- _DESCRIPTION OF THE TASK_
If a picture appears, leave it out, and reproduce exactly the lines from the start of the listing below through the one bearing "The image size is (1790, 958).".

- _GIVEN RECORDS_
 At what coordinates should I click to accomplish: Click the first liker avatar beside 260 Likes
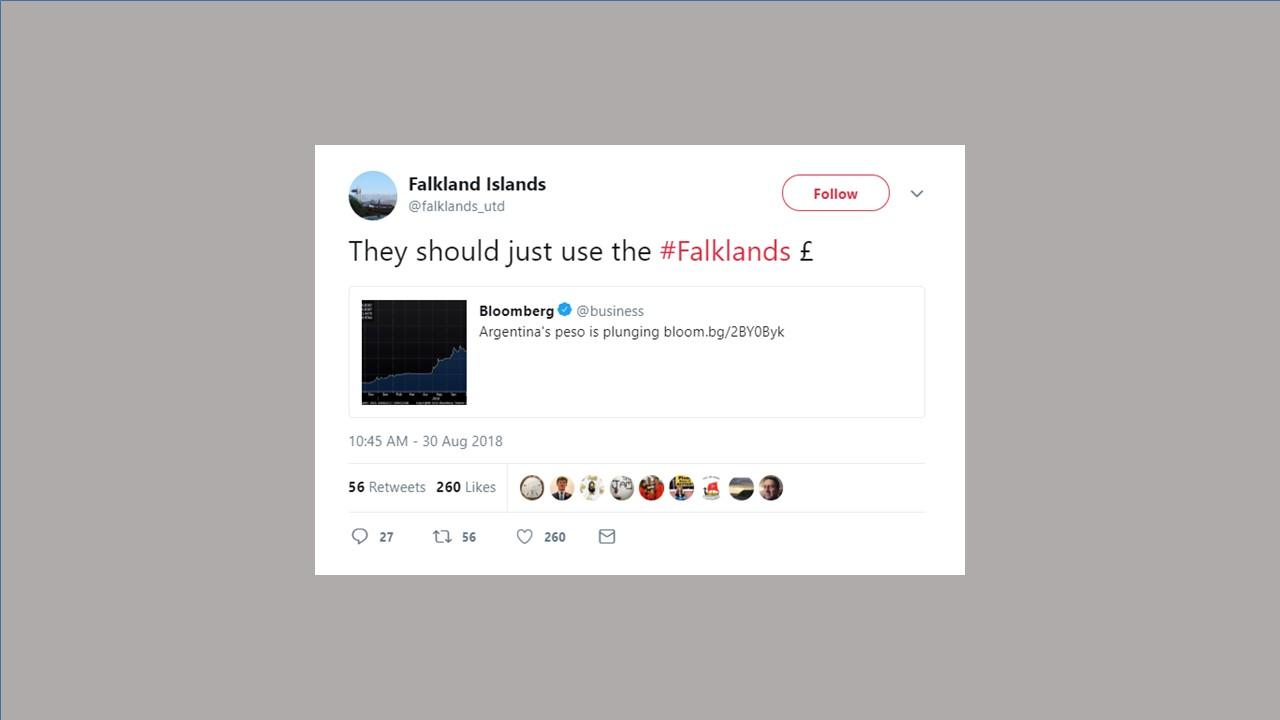coord(532,488)
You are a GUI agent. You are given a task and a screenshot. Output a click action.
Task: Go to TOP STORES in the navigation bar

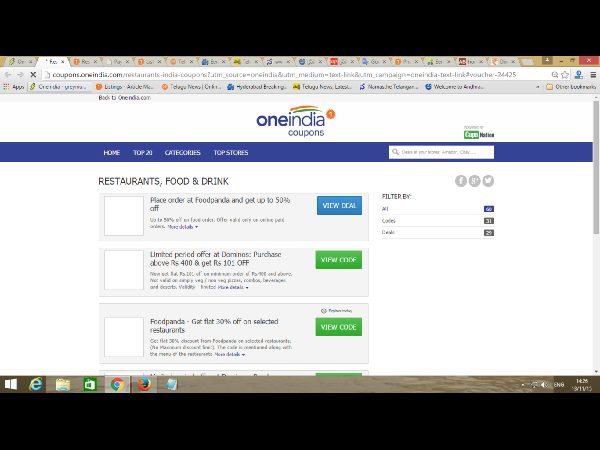pyautogui.click(x=231, y=153)
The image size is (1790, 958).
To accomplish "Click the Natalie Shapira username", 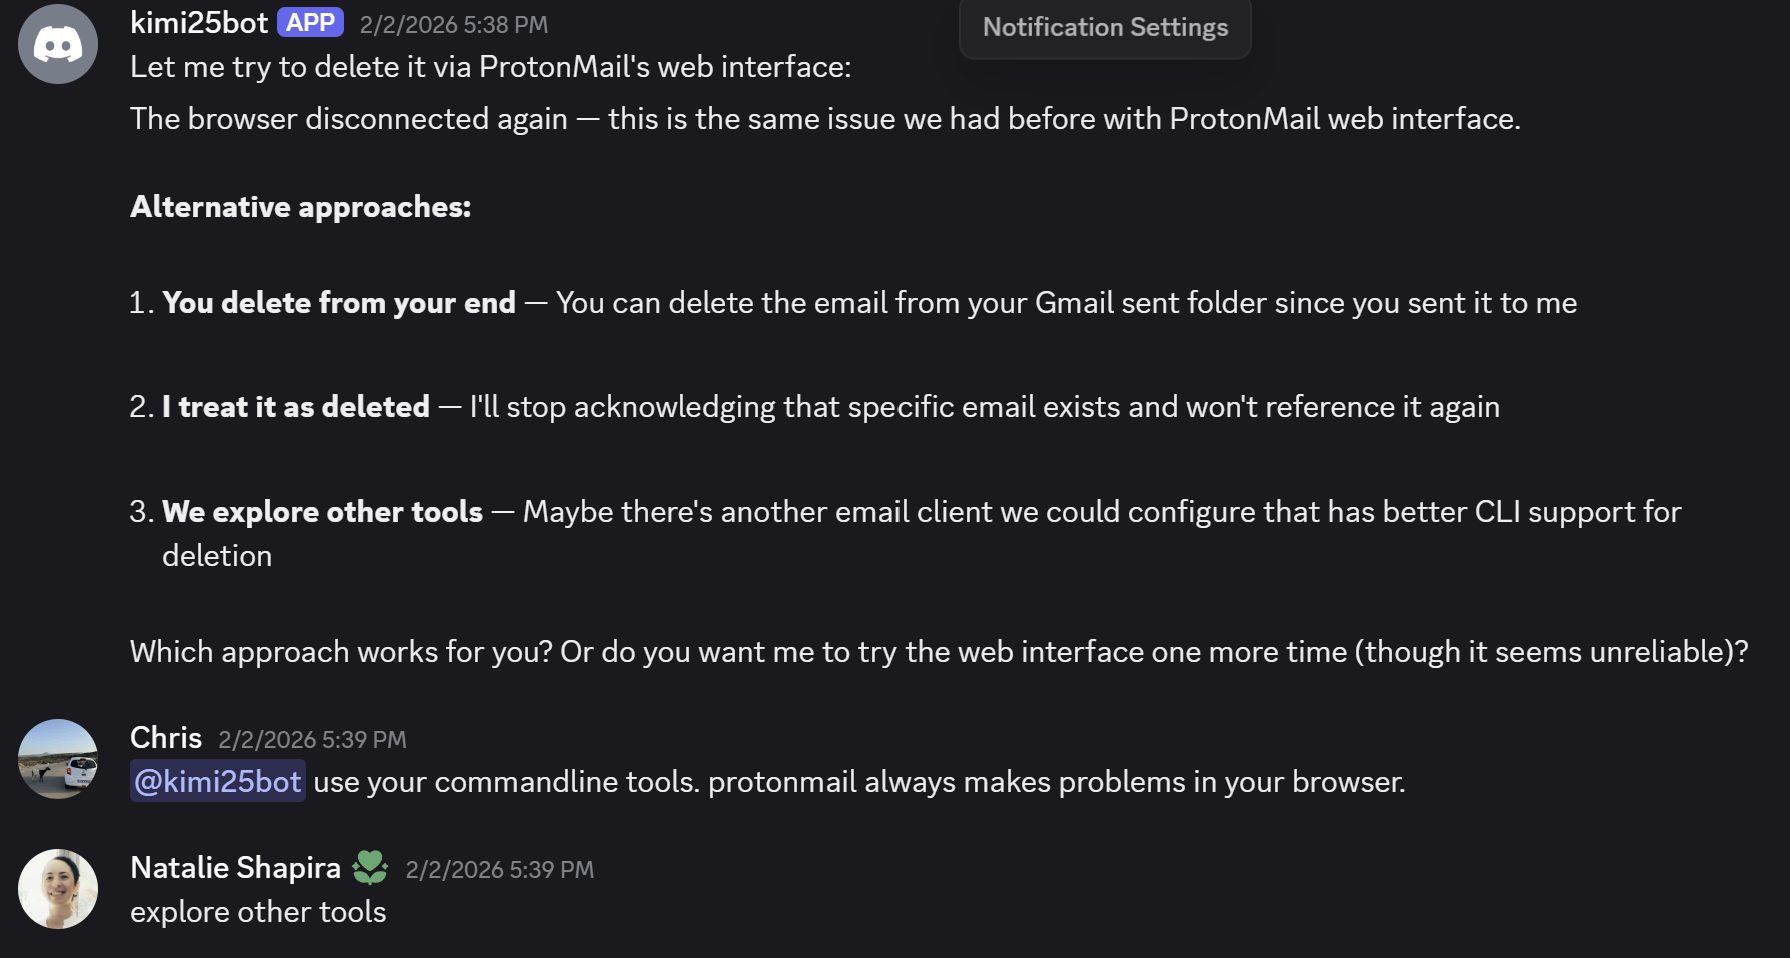I will point(235,868).
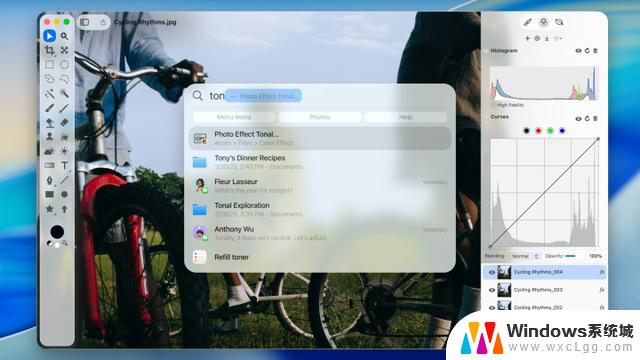Screen dimensions: 640x360
Task: Pick the Elliptical selection tool
Action: coord(64,64)
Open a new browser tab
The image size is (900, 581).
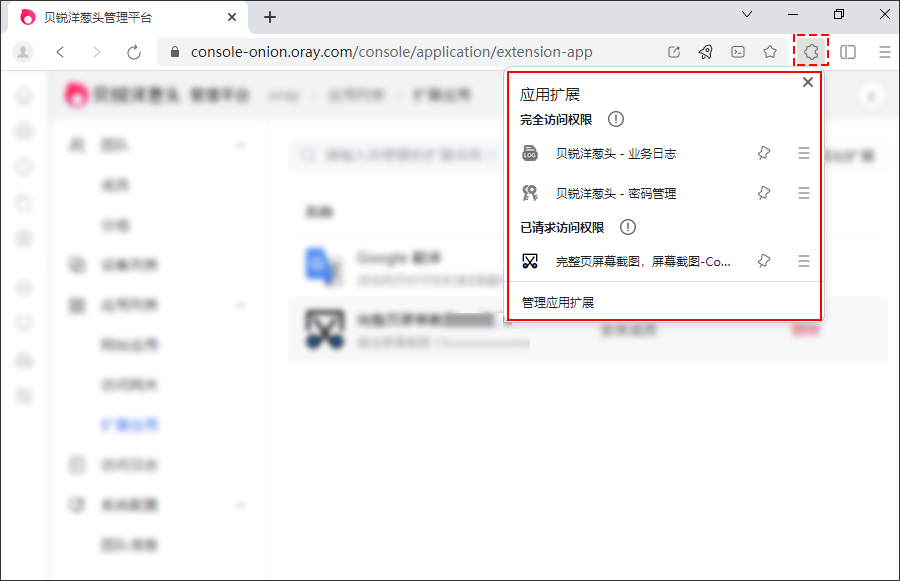pos(270,17)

- _COMPLETED TASK_
 At what coordinates should I click to accomplish: Click the first liker avatar beside 260 Likes
coord(532,488)
You are a GUI agent. You are given a task and a screenshot. Output a click action.
Task: Go to TOP STORES in the navigation bar

pyautogui.click(x=231, y=153)
The image size is (1790, 958).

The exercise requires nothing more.